Task objective: Given the listing below, write out exactly the lines starting with the line that has "You are a computer-use" and going on through the line that has "Instruction: Expand the Time Remapping panel", both kept.

Data provided:
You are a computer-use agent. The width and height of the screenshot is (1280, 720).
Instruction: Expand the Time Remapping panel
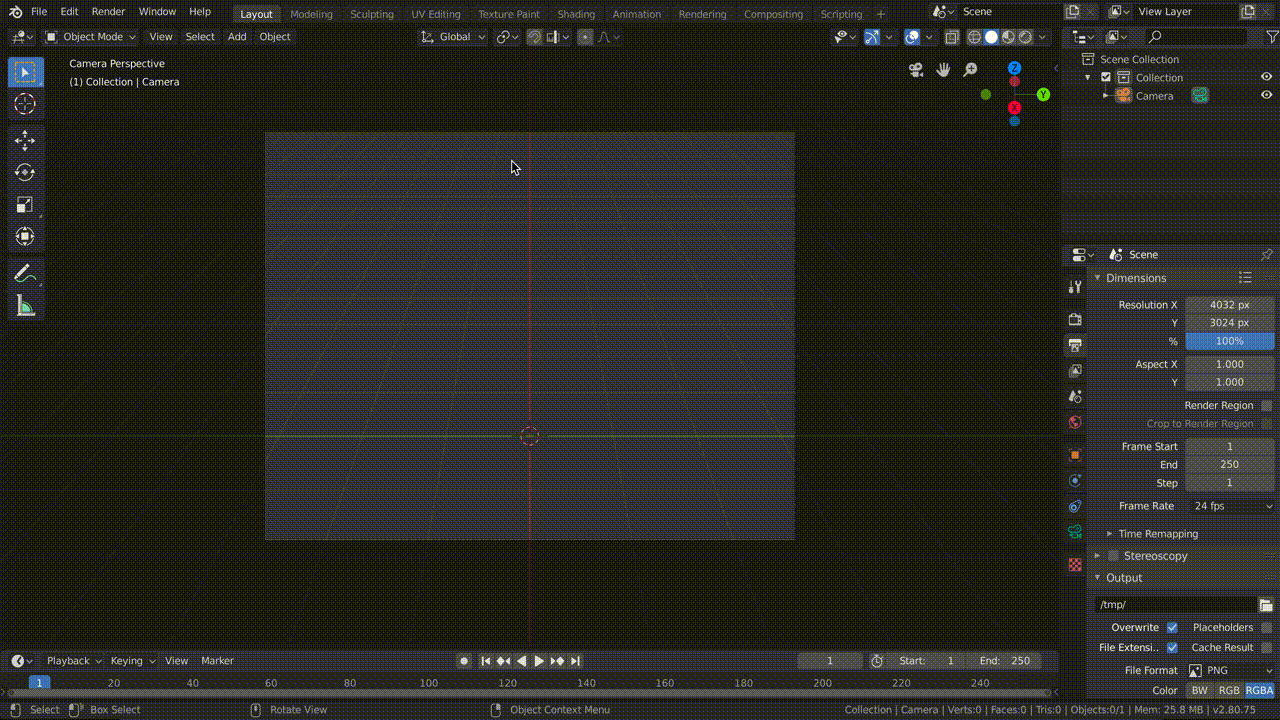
--
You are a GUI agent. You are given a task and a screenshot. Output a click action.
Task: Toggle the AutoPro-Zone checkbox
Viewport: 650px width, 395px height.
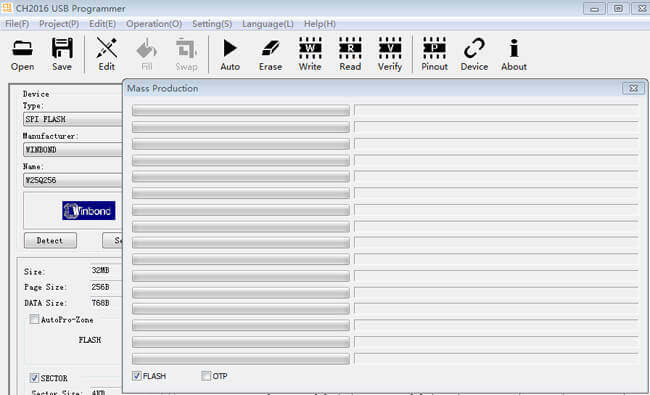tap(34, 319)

Answer section:
You are a computer-use agent. The width and height of the screenshot is (1280, 720).
Instruction: Expand the Time Remapping panel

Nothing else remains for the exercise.